- TASK PROMPT -
Word for word, copy each record that comes after this.

(RAW DATA begins)

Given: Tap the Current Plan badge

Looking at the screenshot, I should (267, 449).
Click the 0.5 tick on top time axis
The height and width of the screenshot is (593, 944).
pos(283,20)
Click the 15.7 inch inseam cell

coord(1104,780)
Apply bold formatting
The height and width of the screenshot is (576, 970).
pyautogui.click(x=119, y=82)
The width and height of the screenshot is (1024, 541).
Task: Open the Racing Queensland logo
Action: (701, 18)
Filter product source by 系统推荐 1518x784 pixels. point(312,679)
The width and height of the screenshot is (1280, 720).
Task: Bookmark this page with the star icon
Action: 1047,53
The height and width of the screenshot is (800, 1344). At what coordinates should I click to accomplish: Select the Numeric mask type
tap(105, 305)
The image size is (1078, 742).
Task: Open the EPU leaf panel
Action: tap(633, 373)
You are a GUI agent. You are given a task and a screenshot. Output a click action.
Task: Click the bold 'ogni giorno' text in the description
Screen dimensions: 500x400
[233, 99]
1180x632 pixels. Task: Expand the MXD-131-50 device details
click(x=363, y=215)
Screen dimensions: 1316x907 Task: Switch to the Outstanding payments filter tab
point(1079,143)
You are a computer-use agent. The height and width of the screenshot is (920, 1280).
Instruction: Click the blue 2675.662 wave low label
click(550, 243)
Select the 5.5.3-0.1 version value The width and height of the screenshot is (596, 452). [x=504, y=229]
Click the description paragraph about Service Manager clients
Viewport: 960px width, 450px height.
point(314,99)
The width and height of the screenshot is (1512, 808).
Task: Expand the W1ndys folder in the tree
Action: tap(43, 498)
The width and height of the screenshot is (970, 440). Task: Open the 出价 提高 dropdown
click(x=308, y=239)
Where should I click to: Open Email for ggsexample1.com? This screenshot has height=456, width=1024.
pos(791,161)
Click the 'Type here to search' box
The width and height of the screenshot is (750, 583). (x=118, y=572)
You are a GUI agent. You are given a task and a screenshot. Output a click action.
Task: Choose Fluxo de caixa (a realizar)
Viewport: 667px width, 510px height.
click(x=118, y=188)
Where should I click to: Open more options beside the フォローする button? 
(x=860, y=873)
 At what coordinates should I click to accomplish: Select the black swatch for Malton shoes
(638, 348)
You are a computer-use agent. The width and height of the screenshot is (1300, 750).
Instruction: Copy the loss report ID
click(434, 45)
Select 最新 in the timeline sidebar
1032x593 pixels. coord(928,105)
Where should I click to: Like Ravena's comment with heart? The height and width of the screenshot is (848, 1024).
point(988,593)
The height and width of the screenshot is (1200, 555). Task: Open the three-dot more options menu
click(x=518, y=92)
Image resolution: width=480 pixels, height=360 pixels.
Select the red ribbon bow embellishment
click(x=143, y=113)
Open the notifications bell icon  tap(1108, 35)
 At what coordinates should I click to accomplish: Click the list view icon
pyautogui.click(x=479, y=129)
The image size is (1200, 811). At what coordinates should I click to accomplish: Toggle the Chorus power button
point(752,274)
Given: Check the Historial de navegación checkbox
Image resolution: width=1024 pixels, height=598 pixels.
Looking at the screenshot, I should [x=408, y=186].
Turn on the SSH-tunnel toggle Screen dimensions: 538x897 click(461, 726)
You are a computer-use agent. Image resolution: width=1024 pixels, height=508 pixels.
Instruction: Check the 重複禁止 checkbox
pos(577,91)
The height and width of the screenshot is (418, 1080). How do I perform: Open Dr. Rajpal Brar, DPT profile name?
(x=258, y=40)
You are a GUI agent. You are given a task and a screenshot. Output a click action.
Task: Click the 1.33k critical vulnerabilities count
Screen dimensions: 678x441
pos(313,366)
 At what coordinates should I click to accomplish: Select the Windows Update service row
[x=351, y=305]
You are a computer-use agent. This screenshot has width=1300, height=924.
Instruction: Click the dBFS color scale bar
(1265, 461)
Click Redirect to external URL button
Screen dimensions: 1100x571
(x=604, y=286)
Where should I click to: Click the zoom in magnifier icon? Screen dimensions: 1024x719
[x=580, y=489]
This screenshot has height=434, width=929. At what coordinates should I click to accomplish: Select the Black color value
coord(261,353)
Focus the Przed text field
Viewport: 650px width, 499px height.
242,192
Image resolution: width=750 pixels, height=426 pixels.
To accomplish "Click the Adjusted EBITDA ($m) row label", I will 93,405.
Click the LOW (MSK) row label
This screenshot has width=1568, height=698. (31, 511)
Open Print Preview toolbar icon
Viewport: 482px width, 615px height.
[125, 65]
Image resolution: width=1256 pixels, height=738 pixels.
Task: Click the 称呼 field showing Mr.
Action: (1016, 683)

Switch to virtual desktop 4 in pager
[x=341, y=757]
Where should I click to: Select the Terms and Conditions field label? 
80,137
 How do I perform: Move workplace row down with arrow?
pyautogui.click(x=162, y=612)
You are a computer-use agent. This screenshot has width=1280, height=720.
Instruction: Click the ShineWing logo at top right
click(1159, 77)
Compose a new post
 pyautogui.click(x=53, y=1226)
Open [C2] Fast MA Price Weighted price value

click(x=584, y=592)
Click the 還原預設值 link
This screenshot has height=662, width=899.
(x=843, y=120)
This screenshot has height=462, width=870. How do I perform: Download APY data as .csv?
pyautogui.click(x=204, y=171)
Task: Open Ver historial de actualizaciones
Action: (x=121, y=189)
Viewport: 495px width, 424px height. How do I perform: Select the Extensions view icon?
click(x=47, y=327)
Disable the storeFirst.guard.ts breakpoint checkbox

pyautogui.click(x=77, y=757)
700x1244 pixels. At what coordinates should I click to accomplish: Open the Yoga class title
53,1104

(RAW DATA ends)

- PROBLEM SOLUTION -
Given: Tap the Current Plan badge

Looking at the screenshot, I should (267, 449).
Click the 0.5 tick on top time axis
The height and width of the screenshot is (593, 944).
pos(283,20)
Click the 15.7 inch inseam cell

coord(1104,780)
Apply bold formatting
The height and width of the screenshot is (576, 970).
pyautogui.click(x=119, y=82)
The width and height of the screenshot is (1024, 541).
Task: Open the Racing Queensland logo
Action: (701, 18)
Filter product source by 系统推荐 1518x784 pixels. point(312,679)
The width and height of the screenshot is (1280, 720).
Task: Bookmark this page with the star icon
Action: 1047,53
The height and width of the screenshot is (800, 1344). At what coordinates should I click to accomplish: Select the Numeric mask type
tap(105, 305)
The image size is (1078, 742).
Task: Open the EPU leaf panel
Action: tap(633, 373)
You are a GUI agent. You are given a task and a screenshot. Output a click action.
Task: Click the bold 'ogni giorno' text in the description
Screen dimensions: 500x400
[233, 99]
1180x632 pixels. Task: Expand the MXD-131-50 device details
click(x=363, y=215)
Screen dimensions: 1316x907 Task: Switch to the Outstanding payments filter tab
point(1079,143)
You are a computer-use agent. The height and width of the screenshot is (920, 1280).
Instruction: Click the blue 2675.662 wave low label
click(550, 243)
Select the 5.5.3-0.1 version value The width and height of the screenshot is (596, 452). [x=504, y=229]
Click the description paragraph about Service Manager clients
Viewport: 960px width, 450px height.
point(314,99)
The width and height of the screenshot is (1512, 808).
Task: Expand the W1ndys folder in the tree
Action: tap(43, 498)
The width and height of the screenshot is (970, 440). Task: Open the 出价 提高 dropdown
click(x=308, y=239)
Where should I click to: Open Email for ggsexample1.com? This screenshot has height=456, width=1024.
pos(791,161)
Click the 'Type here to search' box
The width and height of the screenshot is (750, 583). (x=118, y=572)
You are a GUI agent. You are given a task and a screenshot. Output a click action.
Task: Choose Fluxo de caixa (a realizar)
Viewport: 667px width, 510px height.
click(x=118, y=188)
Where should I click to: Open more options beside the フォローする button? 
(x=860, y=873)
 At what coordinates should I click to accomplish: Select the black swatch for Malton shoes
(638, 348)
You are a computer-use agent. The width and height of the screenshot is (1300, 750).
Instruction: Copy the loss report ID
click(434, 45)
Select 最新 in the timeline sidebar
1032x593 pixels. coord(928,105)
Where should I click to: Like Ravena's comment with heart? The height and width of the screenshot is (848, 1024).
point(988,593)
The height and width of the screenshot is (1200, 555). Task: Open the three-dot more options menu
click(x=518, y=92)
Image resolution: width=480 pixels, height=360 pixels.
Select the red ribbon bow embellishment
click(x=143, y=113)
Open the notifications bell icon  tap(1108, 35)
 At what coordinates should I click to accomplish: Click the list view icon
pyautogui.click(x=479, y=129)
The image size is (1200, 811). At what coordinates should I click to accomplish: Toggle the Chorus power button
point(752,274)
Given: Check the Historial de navegación checkbox
Image resolution: width=1024 pixels, height=598 pixels.
Looking at the screenshot, I should [x=408, y=186].
Turn on the SSH-tunnel toggle Screen dimensions: 538x897 click(461, 726)
You are a computer-use agent. Image resolution: width=1024 pixels, height=508 pixels.
Instruction: Check the 重複禁止 checkbox
pos(577,91)
The height and width of the screenshot is (418, 1080). How do I perform: Open Dr. Rajpal Brar, DPT profile name?
(x=258, y=40)
You are a GUI agent. You are given a task and a screenshot. Output a click action.
Task: Click the 1.33k critical vulnerabilities count
Screen dimensions: 678x441
pos(313,366)
 At what coordinates should I click to accomplish: Select the Windows Update service row
[x=351, y=305]
You are a computer-use agent. This screenshot has width=1300, height=924.
Instruction: Click the dBFS color scale bar
(1265, 461)
Click Redirect to external URL button
Screen dimensions: 1100x571
(x=604, y=286)
Where should I click to: Click the zoom in magnifier icon? Screen dimensions: 1024x719
[x=580, y=489]
This screenshot has height=434, width=929. At what coordinates should I click to accomplish: Select the Black color value
coord(261,353)
Focus the Przed text field
Viewport: 650px width, 499px height.
242,192
Image resolution: width=750 pixels, height=426 pixels.
To accomplish "Click the Adjusted EBITDA ($m) row label", I will 93,405.
Click the LOW (MSK) row label
This screenshot has width=1568, height=698. (31, 511)
Open Print Preview toolbar icon
Viewport: 482px width, 615px height.
[125, 65]
Image resolution: width=1256 pixels, height=738 pixels.
Task: Click the 称呼 field showing Mr.
Action: (1016, 683)

Switch to virtual desktop 4 in pager
[x=341, y=757]
Where should I click to: Select the Terms and Conditions field label? 
80,137
 How do I perform: Move workplace row down with arrow?
pyautogui.click(x=162, y=612)
You are a computer-use agent. This screenshot has width=1280, height=720.
Instruction: Click the ShineWing logo at top right
click(1159, 77)
Compose a new post
 pyautogui.click(x=53, y=1226)
Open [C2] Fast MA Price Weighted price value

click(x=584, y=592)
Click the 還原預設值 link
This screenshot has height=662, width=899.
(x=843, y=120)
This screenshot has height=462, width=870. How do I perform: Download APY data as .csv?
pyautogui.click(x=204, y=171)
Task: Open Ver historial de actualizaciones
Action: (x=121, y=189)
Viewport: 495px width, 424px height. How do I perform: Select the Extensions view icon?
click(x=47, y=327)
Disable the storeFirst.guard.ts breakpoint checkbox

pyautogui.click(x=77, y=757)
700x1244 pixels. At what coordinates should I click to accomplish: Open the Yoga class title
53,1104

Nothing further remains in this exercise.